Una filípica es una invectiva. El término procede de los discursos que el orador ateniense Demóstenes pronunció en Atenas entre el 351 y el 341 a. C. exhortando a los atenienses y al resto de los griegos a unirse y resistir la amenaza de Filipo II de Macedonia.
Estas ácidas diatribas y la palabra que se acuñó para denominarlas han contribuido a la fama eterna de Filipo de Macedonia, a quien no le faltaban títulos para dicha fama, aunque sólo fuera porque tuvo un hijo llamado Alejandro Magno.
El latín orationes philippicae era la traducción del correspondiente philíppikoi lógoi. En Roma este género tuvo también una fecunda trayectoria. Las filípicas más famosas pronunciadas en Roma fueron las que Cicerón le dedicó a Marco Antonio entre el 44 y el 43 a. C. A este último no le debieron complacer demasiado los dardos oratorios de Cicerón, lo que ayuda a explicar las razones por las que Marco Antonio ordenó que le cortaran la cabeza a Cicerón en su villa de Tusculum.
Una filípica, pues, es una invectiva. Un rapapolvo, vamos. Philippic en inglés es «to give somebody a dressing-down», es decir «echarle a alguien una reprimenda», y es que tanto Demóstenes como Cicerón echaron un buen rapapolvo a los protagonistas de sus invectivas.
Pero filípica, etimológicamente, también podría ser «lo relativo a los Felipes», esto es «lo relativo al que ama los caballos». Una aclaración preliminar para comprender esta frase a bote pronto tan extraña. Filipo, «Felipe» en español y desde los tiempos de Felipe el Hermoso nombre de reyes en España, significa precisamente «amante del caballo». El primer griego que recibió ese nombre a buen seguro se caracterizaba por su estrecha relación con el noble bruto.
El gran Quevedo de vez en cuando decidía hacerse el hara-kiri y asegurarse unas vacaciones pagadas en San Marcos de León, que no era precisamente un parador, haciendo lo que mejor se le daba: tomar papel y cálamo para escribir, precisamente, una filípica contra Felipe IV, a quien llamaba, no sin cierta sorna “El gran Filipo, nuestro señor”.
El castaño de Indias es un tipo de castaño, pero no procede de Las Indias, ni de las orientales ni de las occidentales. Su hábitat originario era Europa sudoriental, sobre todo la península de los Balcanes. El nombre científico de esta especie es Aesculus Hippocastanum, literalmente «castaño del caballo» (en inglés se lo conoce como Horse-Chesnut). Los griegos —y más tarde los pueblos germánicos— no le dieron este nombre porque utilizaran sus castañas como alimento de los caballos domesticados, como sugiere la etimología popular de la palabra.

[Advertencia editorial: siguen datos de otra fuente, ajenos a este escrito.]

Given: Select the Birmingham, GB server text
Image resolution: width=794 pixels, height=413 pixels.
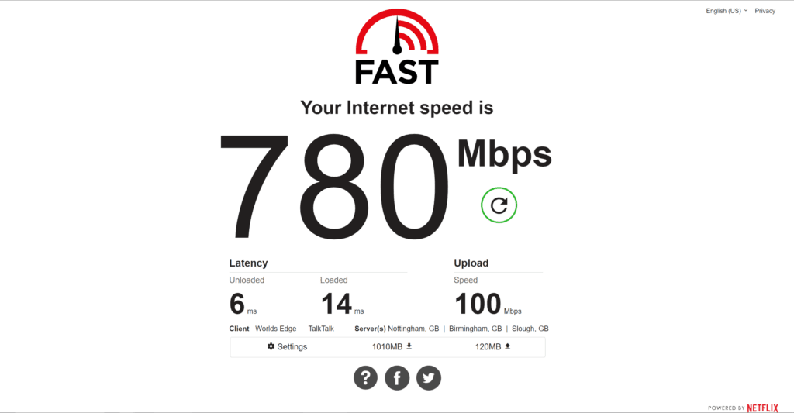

El uso del término «caballo» en su nombre hace referencia a que eran incomestibles debido a su dureza. Vamos, que esas castañas no se las comen ni los caballos, que ya es decir.
Una última filípica, la que le echaron los aqueos a los troyanos con el regalo que se sacó Atenea de su magín para brindárselo al astuto Odiseo, el de múltiples recursos. Esta filípica, es ocioso decirlo, no fue una filípica al uso, pues no la constituyeron palabras sino hechos: en concreto un hecho llamado por Homero doureios hippos, «el caballo de madera» conocido por la posteridad como Caballo de Troya, que pondría fin al reino de Príamo y daría comienzo a la odisea de Eneas y los suyos. Pero esta ya es otra historia, aunque su catalizador fue una filípica un tanto especial.